パターン① IT・AI の導入そのものが目的化する
「DX = ツール導入」と短絡してしまうケースです。経営会議で「とりあえずチャットボット」「とりあえず生成 AI」と決まり、現場に降りた頃にはユースケースが定まっていない。導入から 3 ヶ月で誰も使わなくなり、月額費だけが残ります。2026 年に特に増えているのが「AI 導入の目的化」で、具体的な業務課題なしに生成 AI 契約だけが先行する中小企業が、当社の支援現場でも前年比で目立って増加しています。AI 活用は「業務可視化が終わった後の選択肢」として位置づけることを、当社は中小企業向けには推奨しています。具体的なユースケース起点で AI 業務自動化サービスを検討する流れが、失敗パターン① を回避する最短コースです。
パターン② IT 先行で業務プロセス整理が不足する
DX 失敗の最大要因です。業務フローをきちんと棚卸ししないまま、IT ベンダーの提案ベースでシステムを入れてしまう。業務側に合わせる予定だったシステムが、逆に業務をシステムに合わせる流れになり、現場が「使いにくい」と離反していきます。業務プロセス可視化の具体的手法を解説した実務記事(三次情報・参考)や、経済産業省「DX 支援ガイダンス」(令和 6 年 3 月)(一次情報)でも共通して指摘されているように、DX 成功企業に共通するのは「業務可視化 → 業務改善 → IT 導入」の順序であり、この順序を逆にした瞬間に失敗率は跳ね上がります。
パターン③ 経営層のコミット不足・現場が使わない
「DX 担当者を任命したから後は任せる」と経営者が距離を置いた瞬間、プロジェクトは社内政治の中で消えていきます。中小企業の DX は、経営者が定期的にレビューに出席するかどうかで成否が分かれます。同時に、現場側にメリットが伝わらないと、新しい仕組みは机上のものとして放置されます。「使う側の現場メンバーを最初から巻き込む」設計が必要です。経済産業省「DX セレクション」(中堅・中小企業等の DX 優良事例選定)でも、たとえば 2023 年度選定の地方中小企業の例で、経営者本人が月 2 回の DX 推進会議を継続したことを成功要因として位置づけており、経営トップの継続コミットが優良事例の共通要件として整理されています。
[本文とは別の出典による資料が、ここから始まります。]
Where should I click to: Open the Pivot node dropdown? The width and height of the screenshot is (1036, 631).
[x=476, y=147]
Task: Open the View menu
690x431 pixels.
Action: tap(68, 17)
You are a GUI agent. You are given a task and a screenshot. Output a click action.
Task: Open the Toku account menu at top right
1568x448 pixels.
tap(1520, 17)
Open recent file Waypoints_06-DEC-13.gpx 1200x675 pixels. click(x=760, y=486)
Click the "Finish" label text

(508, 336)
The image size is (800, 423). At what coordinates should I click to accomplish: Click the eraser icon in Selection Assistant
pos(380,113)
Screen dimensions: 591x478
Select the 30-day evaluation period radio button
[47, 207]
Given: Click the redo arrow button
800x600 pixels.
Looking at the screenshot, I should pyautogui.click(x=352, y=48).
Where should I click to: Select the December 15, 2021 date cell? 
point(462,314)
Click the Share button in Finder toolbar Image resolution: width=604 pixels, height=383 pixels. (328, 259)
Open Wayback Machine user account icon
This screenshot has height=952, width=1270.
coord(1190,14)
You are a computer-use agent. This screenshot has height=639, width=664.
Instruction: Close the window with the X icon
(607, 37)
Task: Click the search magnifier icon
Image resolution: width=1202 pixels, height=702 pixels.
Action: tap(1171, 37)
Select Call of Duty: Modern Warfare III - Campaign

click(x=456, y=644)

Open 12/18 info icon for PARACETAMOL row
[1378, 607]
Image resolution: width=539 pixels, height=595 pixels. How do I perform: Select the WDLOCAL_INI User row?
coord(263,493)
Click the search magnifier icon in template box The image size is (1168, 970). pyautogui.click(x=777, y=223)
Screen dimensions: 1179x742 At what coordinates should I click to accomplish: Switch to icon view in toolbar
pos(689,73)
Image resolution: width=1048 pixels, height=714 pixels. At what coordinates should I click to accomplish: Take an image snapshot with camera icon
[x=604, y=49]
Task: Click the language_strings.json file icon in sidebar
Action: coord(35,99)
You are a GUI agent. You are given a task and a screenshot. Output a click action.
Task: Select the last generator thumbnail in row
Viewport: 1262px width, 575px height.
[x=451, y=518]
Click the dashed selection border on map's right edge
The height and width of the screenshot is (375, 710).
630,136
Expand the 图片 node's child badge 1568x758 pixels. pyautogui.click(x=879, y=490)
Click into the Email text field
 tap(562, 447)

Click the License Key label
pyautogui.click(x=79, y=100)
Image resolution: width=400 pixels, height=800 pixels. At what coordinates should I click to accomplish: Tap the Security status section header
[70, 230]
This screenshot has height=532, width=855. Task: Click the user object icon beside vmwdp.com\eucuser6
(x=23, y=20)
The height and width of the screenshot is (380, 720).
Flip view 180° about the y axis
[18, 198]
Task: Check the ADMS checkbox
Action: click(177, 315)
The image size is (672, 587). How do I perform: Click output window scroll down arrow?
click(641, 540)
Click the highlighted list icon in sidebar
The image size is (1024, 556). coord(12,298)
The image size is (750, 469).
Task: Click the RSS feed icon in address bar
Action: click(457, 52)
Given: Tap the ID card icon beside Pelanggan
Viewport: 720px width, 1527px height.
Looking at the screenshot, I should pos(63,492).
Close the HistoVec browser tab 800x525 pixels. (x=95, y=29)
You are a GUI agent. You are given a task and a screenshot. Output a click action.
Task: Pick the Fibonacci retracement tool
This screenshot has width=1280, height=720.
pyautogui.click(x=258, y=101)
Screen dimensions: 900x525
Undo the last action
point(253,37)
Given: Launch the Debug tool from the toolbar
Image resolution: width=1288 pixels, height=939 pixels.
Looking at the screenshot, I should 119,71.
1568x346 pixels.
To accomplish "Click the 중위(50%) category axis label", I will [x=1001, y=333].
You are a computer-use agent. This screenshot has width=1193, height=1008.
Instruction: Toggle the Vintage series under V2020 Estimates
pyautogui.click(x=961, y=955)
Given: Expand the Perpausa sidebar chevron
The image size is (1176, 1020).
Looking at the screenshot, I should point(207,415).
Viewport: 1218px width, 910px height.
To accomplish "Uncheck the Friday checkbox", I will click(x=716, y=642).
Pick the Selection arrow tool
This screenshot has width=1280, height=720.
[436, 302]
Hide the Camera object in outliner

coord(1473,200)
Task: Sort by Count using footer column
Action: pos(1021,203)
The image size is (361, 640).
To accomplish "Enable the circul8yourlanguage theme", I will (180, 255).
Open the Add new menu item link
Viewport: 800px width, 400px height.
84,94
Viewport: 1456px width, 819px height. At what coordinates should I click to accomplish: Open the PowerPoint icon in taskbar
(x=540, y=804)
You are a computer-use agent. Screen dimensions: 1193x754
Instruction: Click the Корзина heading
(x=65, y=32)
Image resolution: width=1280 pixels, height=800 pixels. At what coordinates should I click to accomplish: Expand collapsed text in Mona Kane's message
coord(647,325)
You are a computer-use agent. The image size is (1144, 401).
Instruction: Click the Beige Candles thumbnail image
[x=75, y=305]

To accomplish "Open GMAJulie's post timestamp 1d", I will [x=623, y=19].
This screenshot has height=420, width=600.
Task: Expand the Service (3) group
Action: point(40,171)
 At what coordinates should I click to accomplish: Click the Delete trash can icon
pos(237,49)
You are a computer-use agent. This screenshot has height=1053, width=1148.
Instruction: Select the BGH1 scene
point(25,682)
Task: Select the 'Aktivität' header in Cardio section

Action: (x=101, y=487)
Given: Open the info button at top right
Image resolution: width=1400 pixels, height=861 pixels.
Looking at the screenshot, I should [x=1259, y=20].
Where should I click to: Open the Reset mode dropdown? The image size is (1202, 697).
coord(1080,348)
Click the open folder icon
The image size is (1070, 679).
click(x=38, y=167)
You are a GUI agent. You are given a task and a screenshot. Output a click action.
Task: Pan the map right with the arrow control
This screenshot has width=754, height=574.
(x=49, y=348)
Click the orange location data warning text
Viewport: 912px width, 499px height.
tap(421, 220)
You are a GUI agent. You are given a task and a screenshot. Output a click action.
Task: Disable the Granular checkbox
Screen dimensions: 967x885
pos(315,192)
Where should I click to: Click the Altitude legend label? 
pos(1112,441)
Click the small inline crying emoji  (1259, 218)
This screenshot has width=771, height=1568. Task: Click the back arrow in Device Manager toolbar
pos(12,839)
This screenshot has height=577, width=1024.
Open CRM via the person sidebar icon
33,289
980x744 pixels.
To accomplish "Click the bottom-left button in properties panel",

※ 本記事の失敗パターン整理は、当社が群馬・北関東で支援した中小企業 50 社超(製造業 18 社、卸売・小売 11 社、士業・サービス業 9 社、建設・不動産 7 社、その他 5 社超)の伴走支援で観察した類型と、Gron 株式会社「中小企業 DX 現実 2026」推計レポート(推計値、2026 年 3 月公開、無料閲覧可) などの公開資料の双方を踏まえて記述しています。各パターンの発生頻度は調査主体・業種により幅があるため、本文では断定的なパーセンテージ表記を避け、要因の重み順としてのみ提示しています。
中小企業 DX ロードマップ — Day1-30 / 31-60 / 61-90 のマイルストーン
ここからが本論です。中小企業の DX を 90 日で軌道に乗せるとは、「90 日で完成させる」のではなく「90 日で判断材料を揃え、次の一手を確信を持って打てる状態にする」ことを意味します。90 日ロードマップ方式の先行解説(参考・民間ブログ)、および 経産省「DX セレクション」優良事例でも 3 フェーズ構造が確認できます。本記事では Day1-30 / 31-60 / 61-90 を、前章の「業務可視化 → 改善 → IT 導入」の順序にきれいに対応させます。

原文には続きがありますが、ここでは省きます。